I got called for jury duty this week. My number was so high that there wasn't much chance of my being chosen, but I got interested in the case -- a contract dispute -- so I came back for the last three days to watch the trial. I'm curious what you guys would have made of the situation.
Big Company leases oilfield tools to Pemex, the Mexican government-operated oil exploration and production company. Big Company has no employees in Mexico; its only assets there are the equipment it has leased to Pemex. Little Company is Big Company's agent in Mexico.
The agency agreement between Big Company and Little Company is fairly short. It deals mostly with the calculation of commissions on leases. It also provides, however, that Little Company will take measures to ensure that Big Company stays in compliance with Mexican law.
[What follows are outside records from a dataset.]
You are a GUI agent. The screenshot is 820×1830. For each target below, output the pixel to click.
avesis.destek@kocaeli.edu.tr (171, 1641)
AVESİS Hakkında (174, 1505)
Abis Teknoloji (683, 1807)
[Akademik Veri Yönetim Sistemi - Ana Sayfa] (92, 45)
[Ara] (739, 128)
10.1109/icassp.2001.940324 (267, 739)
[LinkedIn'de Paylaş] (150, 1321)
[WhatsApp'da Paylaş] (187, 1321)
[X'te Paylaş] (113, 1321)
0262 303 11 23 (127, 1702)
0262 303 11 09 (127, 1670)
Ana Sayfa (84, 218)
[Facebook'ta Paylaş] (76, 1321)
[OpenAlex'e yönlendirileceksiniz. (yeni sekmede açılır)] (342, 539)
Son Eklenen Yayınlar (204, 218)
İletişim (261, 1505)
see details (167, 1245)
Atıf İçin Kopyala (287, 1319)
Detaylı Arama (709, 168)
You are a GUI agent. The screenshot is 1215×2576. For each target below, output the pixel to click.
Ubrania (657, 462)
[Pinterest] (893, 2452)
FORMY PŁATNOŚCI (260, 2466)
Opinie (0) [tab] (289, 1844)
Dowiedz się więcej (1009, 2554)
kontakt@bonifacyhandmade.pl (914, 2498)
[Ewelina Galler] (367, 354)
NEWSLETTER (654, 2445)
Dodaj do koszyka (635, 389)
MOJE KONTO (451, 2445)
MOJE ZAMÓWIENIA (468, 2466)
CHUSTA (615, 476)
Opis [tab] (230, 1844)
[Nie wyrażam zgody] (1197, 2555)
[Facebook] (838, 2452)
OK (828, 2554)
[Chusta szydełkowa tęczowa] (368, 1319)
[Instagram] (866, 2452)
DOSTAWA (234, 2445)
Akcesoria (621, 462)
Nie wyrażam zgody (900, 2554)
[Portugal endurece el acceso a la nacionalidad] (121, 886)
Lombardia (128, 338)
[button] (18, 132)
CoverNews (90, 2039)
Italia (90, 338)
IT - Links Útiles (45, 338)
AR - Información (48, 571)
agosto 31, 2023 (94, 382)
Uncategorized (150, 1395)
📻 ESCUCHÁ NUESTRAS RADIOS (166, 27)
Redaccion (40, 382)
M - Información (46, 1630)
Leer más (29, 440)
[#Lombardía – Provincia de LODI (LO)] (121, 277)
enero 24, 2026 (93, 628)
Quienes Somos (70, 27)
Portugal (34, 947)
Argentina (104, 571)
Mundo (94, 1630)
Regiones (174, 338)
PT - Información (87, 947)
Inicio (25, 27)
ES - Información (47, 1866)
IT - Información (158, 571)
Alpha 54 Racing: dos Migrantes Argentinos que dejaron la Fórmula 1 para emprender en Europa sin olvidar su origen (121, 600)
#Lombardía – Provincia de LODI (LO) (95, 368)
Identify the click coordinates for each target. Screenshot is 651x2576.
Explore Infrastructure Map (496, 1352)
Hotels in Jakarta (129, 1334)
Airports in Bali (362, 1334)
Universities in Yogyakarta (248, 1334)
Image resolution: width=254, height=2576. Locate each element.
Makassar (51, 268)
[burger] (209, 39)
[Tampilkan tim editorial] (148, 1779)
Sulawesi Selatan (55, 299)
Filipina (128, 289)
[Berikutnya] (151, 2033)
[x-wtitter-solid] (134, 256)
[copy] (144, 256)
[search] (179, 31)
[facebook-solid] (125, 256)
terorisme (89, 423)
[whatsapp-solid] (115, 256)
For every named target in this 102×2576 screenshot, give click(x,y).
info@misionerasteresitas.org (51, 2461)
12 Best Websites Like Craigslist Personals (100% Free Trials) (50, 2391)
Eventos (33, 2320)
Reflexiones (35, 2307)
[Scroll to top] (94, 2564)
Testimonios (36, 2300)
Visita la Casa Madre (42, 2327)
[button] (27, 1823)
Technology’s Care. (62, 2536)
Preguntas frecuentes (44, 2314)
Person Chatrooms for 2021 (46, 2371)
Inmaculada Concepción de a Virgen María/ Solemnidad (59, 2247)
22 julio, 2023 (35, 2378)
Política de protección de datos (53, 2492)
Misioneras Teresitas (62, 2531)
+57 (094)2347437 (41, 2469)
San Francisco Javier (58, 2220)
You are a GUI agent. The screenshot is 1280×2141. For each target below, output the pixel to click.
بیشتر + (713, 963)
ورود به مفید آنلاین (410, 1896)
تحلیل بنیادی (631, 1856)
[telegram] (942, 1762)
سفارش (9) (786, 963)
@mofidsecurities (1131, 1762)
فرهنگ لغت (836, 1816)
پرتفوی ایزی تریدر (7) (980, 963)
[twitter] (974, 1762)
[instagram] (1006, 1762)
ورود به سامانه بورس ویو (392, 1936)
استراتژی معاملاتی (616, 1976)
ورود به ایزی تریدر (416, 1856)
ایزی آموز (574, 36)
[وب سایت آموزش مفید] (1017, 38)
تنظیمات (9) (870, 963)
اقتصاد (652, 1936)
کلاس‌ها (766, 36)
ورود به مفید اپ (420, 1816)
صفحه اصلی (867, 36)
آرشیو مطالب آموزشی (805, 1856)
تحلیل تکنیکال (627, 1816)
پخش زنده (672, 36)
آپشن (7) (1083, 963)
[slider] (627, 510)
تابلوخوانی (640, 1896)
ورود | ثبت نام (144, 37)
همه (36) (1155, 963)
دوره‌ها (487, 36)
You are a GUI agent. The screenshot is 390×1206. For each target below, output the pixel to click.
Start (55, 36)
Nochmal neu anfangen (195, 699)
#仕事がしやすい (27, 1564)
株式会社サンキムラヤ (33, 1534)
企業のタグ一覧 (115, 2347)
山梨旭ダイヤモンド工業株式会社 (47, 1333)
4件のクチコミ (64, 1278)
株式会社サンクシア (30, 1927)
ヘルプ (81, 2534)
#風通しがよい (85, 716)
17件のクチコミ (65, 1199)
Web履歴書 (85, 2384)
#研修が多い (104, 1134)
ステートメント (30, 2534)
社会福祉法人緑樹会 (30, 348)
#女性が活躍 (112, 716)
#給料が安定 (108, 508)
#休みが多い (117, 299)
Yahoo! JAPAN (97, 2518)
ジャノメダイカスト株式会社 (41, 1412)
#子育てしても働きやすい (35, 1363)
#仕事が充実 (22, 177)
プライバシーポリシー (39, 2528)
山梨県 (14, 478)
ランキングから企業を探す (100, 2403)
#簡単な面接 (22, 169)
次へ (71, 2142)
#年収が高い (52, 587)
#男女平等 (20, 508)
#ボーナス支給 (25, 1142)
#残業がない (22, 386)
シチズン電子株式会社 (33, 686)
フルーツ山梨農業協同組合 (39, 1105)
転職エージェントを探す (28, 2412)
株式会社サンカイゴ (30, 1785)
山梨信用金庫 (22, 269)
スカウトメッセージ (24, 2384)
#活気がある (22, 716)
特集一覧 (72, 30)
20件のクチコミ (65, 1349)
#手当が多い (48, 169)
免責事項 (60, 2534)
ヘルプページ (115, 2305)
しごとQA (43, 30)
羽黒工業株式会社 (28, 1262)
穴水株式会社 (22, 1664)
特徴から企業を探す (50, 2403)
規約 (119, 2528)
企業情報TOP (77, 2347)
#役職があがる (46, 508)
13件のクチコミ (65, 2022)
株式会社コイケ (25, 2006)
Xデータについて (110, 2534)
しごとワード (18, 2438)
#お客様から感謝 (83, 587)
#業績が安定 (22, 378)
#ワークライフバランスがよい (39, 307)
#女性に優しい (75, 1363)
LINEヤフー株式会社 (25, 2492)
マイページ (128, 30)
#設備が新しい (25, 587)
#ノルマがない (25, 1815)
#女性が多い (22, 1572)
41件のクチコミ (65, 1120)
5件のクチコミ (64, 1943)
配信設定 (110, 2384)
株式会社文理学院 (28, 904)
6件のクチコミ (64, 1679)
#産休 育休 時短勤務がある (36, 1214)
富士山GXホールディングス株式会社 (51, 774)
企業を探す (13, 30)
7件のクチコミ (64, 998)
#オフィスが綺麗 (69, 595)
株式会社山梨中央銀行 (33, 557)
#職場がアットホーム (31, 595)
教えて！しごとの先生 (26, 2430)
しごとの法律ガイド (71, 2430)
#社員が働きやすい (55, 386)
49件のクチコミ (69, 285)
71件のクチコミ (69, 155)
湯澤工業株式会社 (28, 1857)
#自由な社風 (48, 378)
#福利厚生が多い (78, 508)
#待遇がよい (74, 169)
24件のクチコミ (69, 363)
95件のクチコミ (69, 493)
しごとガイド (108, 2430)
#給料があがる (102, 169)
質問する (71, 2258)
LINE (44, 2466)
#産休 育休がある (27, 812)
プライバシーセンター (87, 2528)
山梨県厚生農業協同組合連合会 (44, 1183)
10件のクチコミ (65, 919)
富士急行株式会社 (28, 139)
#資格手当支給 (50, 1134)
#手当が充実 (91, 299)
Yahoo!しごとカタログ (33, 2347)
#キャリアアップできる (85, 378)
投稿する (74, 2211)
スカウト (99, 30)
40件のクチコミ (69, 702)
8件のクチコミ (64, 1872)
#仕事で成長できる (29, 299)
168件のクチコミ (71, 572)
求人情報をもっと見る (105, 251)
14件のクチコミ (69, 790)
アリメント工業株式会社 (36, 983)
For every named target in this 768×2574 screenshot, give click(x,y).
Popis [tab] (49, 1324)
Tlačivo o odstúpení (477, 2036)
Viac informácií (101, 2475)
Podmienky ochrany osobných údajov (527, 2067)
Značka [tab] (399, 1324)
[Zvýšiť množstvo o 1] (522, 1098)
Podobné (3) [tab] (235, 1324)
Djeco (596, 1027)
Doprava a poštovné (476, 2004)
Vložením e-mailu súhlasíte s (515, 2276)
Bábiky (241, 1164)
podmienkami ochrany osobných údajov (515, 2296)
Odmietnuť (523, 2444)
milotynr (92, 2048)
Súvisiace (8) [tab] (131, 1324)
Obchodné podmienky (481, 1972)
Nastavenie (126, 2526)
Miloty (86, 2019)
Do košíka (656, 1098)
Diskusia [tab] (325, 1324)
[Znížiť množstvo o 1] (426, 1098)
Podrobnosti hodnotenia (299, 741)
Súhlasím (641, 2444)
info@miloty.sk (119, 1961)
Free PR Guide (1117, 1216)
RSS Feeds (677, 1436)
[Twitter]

Furthermore, it provides that Little Company will pay all of its own costs and expenses of acting as agent.
Little Company develops contacts with Pemex and generally sees to it that Big Company is complying with a variety of local requirements, including all the stamps and fees that are involved in moving all these products across the border. In this connection, Little Company signs a document assuring the Mexican government that it will be responsible for any violation of Mexican law by Big Company. Big Company does not sign this "guaranty" document and in fact may not even be aware of its existence.
Pemex leases some huge tools from Big Company that are needed to install wellheads on the sea-floor in the Gulf of Mexico. Pemex uses the tools only once per well and doesn't need to keep them in its own inventory, but it does need to keep them long enough to complete each well. Mexican import/export law contains an exemption from customs taxes for equipment that comes into the country for short periods not to exceed six months. Sometimes, however, Pemex needs to keep the tools offshore more than six months. One of Little Company's employees in Yucatan is a good "fixer" who stays friendly with Pemex. He typically persuades Pemex to bring each tool back from offshore within six months, even if that means just putting the tool on a big semi and sending it back across the border into Texas briefly, before it goes right back into Mexico and back offshore until the wellhead is finished. Unfortunately, the fixer dies suddenly, and the only guy left in that division is an engineer who, despite his skill at explaining the product, doesn't really know all the ropes about the import/export dance. In fact, no one else in Little Company, including its big brass in Mexico City, really has this dance on his radar screen at all. Back in the U.S., Big Company has never paid much attention to the issue, because things always went smoothly before.
Suddenly an alarm goes up. Someone -- perhaps a government official or a Pemex employee -- alerts Little Company that a couple of tools have been in Mexico more than six months. The Mexican tax authorities are raising a stink: your exemption isn't good any more, pay those import taxes! After a brief scramble, Big Company gets its tools back from offshore and brings them back by truck across the border to Texas without incident, paying a late fee to the customs authorities there. Big Company then gets underbid on the next few Pemex projects that come up, and stops doing business in Mexico.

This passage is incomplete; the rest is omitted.